▶ Description of the task
Reproduce word for word the part of the Vaex article below, starting at "with a CSV file, Vaex" and ending at "took 8 seconds.".

Vaex is an incredibly powerful DataFrame library in Python capable of processing hundreds of millions or even billions of rows per second, without loading the entire dataset in memory. This makes it particularly useful for exploration, visualization and statistical analysis of large datasets that exceed the available RAM of a single machine.
However, it is not all just about speed, but also about convenience and ease of use. In this article, we will go over 8 powerful and convenient features that will make your data analysis workflow much more efficient.
1. Lazily open and work with huge CSV files
Since its conception, Vaex was able to work with files much larger than available RAM, in a very efficient way. In fact, that is the goal of the library: to allow you to easily work with arbitrarily large datasets on commodity hardware. In the past this was only possible with binary file formats such as HDF5, Arrow and Parquet.
However, since Vaex version 4.14.0, it is possible to lazily open and work with CSV files just as easy as with the binary file formats mentioned above. This is in part thanks to the Apache Arrow project that provides a rather efficient CSV reader. Let's see how this works in practice.
print('Check file size on disk:')
!du -h /data/jovan/data/chicago-taxi/chicago_taxi_2013_2020.csv
print()
df = vaex.open('/data/jovan/data/chicago-taxi/chicago_taxi_2013_2020.csv')
print(f'Number of rows: {df.shape[0]:,}')
print(f'Number of columns: {df.shape[1]}')
mean_tip_amount = df.tip_amount.mean(progress='widget')
print(f'Mean tip amount: {mean_tip_amount:.2f}')
df.fare_amount.viz.histogram(shape=128, figsize=(6, 4), limits=[0, 42], progress='widget');
Opening and working with a 76 GB CSV file.
The above example shows how you can easily work with a rather large CSV file. Let us describe the above example in a bit more detail:
- When we use
vaex.open()
with a CSV file, Vaex will stream over the entire CSV file to determine the number of rows and columns, as well as the data type of each column. While this does not take any significant amount of RAM, it might take some time, depending on the number of rows and columns of the CSV. One can control how thoroughly Vaex reads the file is via theschema_infer_fraction
argument. A lower numbers will result in a faster reading, but data type inference might be less accurate - it all depends on the content of the CSV file. In the above example we read through 76 GB CSV file comprised of just under 200 million rows and 23 columns in about 5 seconds with the default parameters. - Then we calculated the mean of
tip_amount
column, which took 6 seconds. - Finally we plotted a histogram fo the
tip_amount
column, which took 8 seconds.
Overall we read through the entire 76 GB CSV file 3 times in under 20 seconds, without the need to load the entire file in memory.
Also notice that the API and general behavior of Vaex is the same, regardless of the file format. This means that you can easily switch between CSV, HDF5, Arrow and Parquet files, without having to change your code.
Of course, using CSV files is suboptimal in terms of performance, and it should be generally avoided for variety of reasons. Still, large CSV files do pop up in the wild, which makes this feature quite convenient for quick checks and explorations of their contents, as well as for efficient conversions to more suitable file formats.

▶ Raw data
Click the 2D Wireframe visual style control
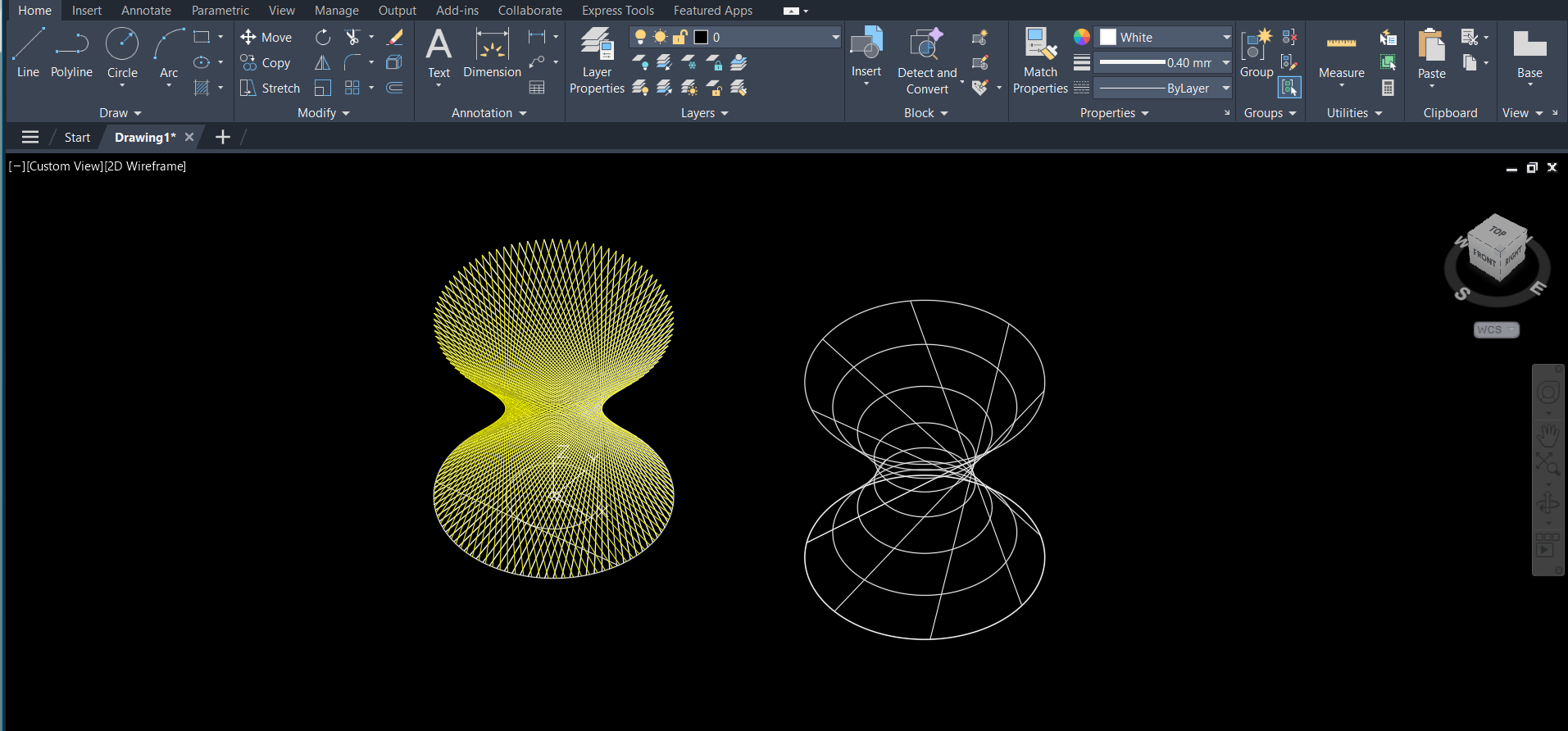Screen dimensions: 1568x731 coord(146,166)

▶ The answer
with a CSV file, Vaex will stream over the entire CSV file to determine the number of rows and columns, as well as the data type of each column. While this does not take any significant amount of RAM, it might take some time, depending on the number of rows and columns of the CSV. One can control how thoroughly Vaex reads the file is via theschema_infer_fraction
argument. A lower numbers will result in a faster reading, but data type inference might be less accurate - it all depends on the content of the CSV file. In the above example we read through 76 GB CSV file comprised of just under 200 million rows and 23 columns in about 5 seconds with the default parameters. - Then we calculated the mean of
tip_amount
column, which took 6 seconds. - Finally we plotted a histogram fo the
tip_amount
column, which took 8 seconds.